Le chêne
De loin on aperçoit son immense silhouette
Dominant la forêt et le riant vallon
Et jamais, grâce au ciel, le terrible aquilon
N’a pu jusqu’à présent lui faire baisser la tête.
Voici ce qu’on appelle un chêne séculaire.
Comme un guerrier vainqueur aurait au cours du temps
Repoussé loin de lui les autres combattants,
Il se dresse tout seul dans une vaste clairière
Et l’on voit tout autour, respectueuse orée,
Les arbres de ce bois à distance entourer
Ce chêne colossal, ce roi de la forêt
Dont la taille vraiment semble démesurée.
Il s’ancre dans le sol par des racines torses,
Tellement enlacées que l’on dirait, rampant,
Les circonvolutions d’un gros nœud de serpents.
Dans cet arbre géant, tout exprime la force :
Son tronc puissant ressemble à une tour énorme
Que même ne pourraient embrasser dix enfants,
Son écorce la peau d’un rugueux éléphant,
Pleine de trous, de rides et de bosses difformes.
De ce pilier géant, donjon de citadelle,
Faisant aux cieux d’azur un orgueilleux assaut,
De grosses et longues branches en prodigieux faisceau
Forment un entrelacs d’ogives irréelles.
Les regards se perdent dans l’immense charpente
Que recouvre là-haut l’énorme frondaison
Et cent pieds de hauteur séparent le gazon
Des plus hautes ramées où le rossignol chante.
Dans ses grands bras puissants, le géant patriarche
Abrite et protège tout un monde vivant
Du soleil ou des pluies, des orages et des vents
Comme le fit Noé jadis au sein de l’arche.
D’ innombrables oiseaux nichent dans ses ramures
Et offrent le bouquet de leurs multiples chants
Des pastels de l’aube jusqu’à l’or du couchant
Et au clair de lune lorsque la nuit est pure.

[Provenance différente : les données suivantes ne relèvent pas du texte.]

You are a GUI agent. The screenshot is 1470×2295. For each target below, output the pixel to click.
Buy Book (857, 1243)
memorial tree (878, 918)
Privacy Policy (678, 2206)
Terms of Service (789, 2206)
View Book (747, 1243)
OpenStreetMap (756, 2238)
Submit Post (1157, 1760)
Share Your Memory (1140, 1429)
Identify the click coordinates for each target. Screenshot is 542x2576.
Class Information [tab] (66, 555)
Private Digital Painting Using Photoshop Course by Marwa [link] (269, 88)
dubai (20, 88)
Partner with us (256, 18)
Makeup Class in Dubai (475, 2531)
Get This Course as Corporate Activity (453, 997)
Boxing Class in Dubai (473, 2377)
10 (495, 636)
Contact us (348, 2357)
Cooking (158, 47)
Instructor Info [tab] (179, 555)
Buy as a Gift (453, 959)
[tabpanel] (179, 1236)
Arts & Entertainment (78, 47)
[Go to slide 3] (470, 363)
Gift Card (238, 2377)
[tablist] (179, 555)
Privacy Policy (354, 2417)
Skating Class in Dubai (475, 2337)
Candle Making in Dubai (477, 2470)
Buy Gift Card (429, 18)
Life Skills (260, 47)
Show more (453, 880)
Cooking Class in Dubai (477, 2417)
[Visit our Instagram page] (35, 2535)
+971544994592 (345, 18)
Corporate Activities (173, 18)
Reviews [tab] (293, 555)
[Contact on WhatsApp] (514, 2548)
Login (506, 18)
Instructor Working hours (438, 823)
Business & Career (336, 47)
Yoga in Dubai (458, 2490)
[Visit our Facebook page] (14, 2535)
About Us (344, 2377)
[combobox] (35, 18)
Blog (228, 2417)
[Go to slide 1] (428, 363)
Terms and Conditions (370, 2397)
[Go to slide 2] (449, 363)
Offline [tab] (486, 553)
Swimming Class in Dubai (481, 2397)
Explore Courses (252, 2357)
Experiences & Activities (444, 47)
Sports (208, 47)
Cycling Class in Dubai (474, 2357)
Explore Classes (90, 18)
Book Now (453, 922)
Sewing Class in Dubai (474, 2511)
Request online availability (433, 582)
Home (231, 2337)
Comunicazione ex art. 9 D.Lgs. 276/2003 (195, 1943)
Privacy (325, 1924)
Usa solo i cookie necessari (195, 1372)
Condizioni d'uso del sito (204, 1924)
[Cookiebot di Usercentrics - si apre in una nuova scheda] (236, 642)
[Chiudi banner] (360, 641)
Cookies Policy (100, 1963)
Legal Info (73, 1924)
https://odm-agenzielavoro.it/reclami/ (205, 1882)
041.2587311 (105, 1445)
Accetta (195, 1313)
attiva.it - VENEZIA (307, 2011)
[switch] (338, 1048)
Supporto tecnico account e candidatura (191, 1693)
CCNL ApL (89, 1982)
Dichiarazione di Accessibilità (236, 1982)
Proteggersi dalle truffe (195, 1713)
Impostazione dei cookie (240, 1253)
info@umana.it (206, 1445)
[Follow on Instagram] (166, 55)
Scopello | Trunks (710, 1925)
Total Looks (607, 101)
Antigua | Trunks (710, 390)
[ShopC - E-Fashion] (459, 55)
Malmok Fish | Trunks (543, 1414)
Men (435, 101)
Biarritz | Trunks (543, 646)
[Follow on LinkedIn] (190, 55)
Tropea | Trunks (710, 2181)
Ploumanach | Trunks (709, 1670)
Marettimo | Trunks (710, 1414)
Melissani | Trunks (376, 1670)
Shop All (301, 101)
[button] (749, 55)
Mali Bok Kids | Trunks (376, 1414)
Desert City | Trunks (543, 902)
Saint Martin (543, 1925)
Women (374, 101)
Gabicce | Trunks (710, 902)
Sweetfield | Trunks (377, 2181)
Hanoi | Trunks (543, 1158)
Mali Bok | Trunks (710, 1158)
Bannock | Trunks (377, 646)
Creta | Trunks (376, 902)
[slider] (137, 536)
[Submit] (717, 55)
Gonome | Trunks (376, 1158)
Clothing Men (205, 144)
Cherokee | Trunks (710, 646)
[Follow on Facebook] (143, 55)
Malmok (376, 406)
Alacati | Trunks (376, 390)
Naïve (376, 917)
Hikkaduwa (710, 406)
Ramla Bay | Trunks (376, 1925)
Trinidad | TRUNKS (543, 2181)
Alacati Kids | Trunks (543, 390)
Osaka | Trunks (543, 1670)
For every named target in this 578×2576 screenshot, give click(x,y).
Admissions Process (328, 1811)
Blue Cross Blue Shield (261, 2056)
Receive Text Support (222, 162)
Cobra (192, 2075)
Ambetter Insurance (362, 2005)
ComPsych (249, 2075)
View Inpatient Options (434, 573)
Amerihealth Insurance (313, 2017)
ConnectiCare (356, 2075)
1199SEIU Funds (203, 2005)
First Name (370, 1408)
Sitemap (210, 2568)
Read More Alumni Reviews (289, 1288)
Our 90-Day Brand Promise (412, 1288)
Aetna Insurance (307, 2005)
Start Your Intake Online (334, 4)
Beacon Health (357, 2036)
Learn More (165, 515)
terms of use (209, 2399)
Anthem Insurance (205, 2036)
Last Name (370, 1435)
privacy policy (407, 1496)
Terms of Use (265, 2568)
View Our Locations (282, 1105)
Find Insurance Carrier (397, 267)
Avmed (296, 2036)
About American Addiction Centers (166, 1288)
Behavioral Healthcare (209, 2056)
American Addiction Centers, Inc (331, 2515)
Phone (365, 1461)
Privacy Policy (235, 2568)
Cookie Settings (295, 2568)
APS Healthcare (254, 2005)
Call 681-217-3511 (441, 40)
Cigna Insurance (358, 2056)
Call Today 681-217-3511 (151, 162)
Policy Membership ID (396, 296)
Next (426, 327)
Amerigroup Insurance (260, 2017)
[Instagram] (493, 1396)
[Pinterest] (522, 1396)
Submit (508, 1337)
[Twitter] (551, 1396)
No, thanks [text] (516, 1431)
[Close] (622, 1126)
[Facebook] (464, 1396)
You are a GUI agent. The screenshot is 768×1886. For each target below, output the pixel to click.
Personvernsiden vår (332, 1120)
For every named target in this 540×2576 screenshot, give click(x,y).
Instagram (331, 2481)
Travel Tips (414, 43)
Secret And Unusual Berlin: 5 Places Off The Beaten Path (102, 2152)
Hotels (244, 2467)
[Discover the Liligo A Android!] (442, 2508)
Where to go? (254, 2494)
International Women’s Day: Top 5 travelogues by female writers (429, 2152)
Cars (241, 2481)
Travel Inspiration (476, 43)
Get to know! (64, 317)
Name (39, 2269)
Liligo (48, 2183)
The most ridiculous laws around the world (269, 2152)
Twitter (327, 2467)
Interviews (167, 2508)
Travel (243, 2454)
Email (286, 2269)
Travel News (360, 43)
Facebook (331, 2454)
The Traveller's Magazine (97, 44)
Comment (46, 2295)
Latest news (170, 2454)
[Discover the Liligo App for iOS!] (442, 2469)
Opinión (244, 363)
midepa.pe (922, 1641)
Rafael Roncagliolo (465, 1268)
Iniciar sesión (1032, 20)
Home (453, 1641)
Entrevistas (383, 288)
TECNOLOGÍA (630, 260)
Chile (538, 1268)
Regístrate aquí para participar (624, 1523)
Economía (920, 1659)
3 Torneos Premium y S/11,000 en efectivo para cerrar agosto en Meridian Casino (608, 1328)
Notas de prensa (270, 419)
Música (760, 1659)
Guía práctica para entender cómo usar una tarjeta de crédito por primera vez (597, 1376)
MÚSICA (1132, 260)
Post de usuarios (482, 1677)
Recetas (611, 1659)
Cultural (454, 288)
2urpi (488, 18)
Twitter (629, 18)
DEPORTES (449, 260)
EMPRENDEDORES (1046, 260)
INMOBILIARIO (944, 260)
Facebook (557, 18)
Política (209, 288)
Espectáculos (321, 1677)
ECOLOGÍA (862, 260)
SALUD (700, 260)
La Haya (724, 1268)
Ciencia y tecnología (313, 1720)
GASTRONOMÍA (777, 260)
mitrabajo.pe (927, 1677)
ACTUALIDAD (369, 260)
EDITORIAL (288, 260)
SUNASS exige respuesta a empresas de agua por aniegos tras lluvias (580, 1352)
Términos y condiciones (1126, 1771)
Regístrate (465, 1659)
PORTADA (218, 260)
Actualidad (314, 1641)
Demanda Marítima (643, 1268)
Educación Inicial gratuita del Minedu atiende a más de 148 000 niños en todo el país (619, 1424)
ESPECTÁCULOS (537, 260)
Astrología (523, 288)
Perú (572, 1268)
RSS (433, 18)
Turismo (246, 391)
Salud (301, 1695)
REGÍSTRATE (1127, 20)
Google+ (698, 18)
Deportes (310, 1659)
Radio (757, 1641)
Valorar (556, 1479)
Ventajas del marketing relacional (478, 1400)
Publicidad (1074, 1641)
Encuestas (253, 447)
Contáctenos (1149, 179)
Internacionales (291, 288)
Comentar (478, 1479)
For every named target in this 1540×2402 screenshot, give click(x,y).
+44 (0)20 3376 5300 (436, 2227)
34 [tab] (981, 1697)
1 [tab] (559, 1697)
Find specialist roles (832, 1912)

Pics-verts, chouettes et hiboux, en cherchant un asile,
De ses branches et son tronc se disputent les trous
Ainsi que des nichées de vifs écureuils roux
Qui parcourent son tronc en quelques bonds agiles.
En bas, plus près du sol, grimpant aux basses branches,
Combien d’enfants hardis jouèrent à Robinson
Mêlant leurs cris joyeux aux gais chants des pinçons,
Et combien d’amoureux sont venus le dimanche
Murmurer des aveux sous son ombre propice
Et graver au couteau des serments sur son tronc.
Combien sur son écorce ont appuyé leur front
Cherchant à y puiser sa force créatrice.
Combien as-tu connu, toi l’arbre gigantesque,
– Silencieux témoin de tant de générations,
Du flux et du reflux des civilisations,
Qui pourrais raconter de l’Histoire la fresque-,
Combien as-tu connu de rêveurs, de poètes,
De penseurs dont tu fus le muet confident,
Entendu de soupirs, de pleurs, de mots ardents,
De questions murmurées par des âmes inquiètes ?
L’homme sous tes rameaux recherche la sagesse ;
Il nous vient à l’esprit l’exemple de ce roi
Qui rendait la justice à l’ombre de tes bois.
On s’approche de toi ainsi que d’une altesse.
Ton feuillage dessine un magnifique dôme
Empreint de majesté et d’auguste grandeur.
Ton port, ô vénérable, est celui d’un seigneur
Qui contemple de loin son immense royaume.
Parmi les images nobles et solennelles
Qu’offre la nature sous la voûte des cieux,
Ton spectacle toujours nous rapproche de Dieu
Car il est un reflet de Sa force éternelle.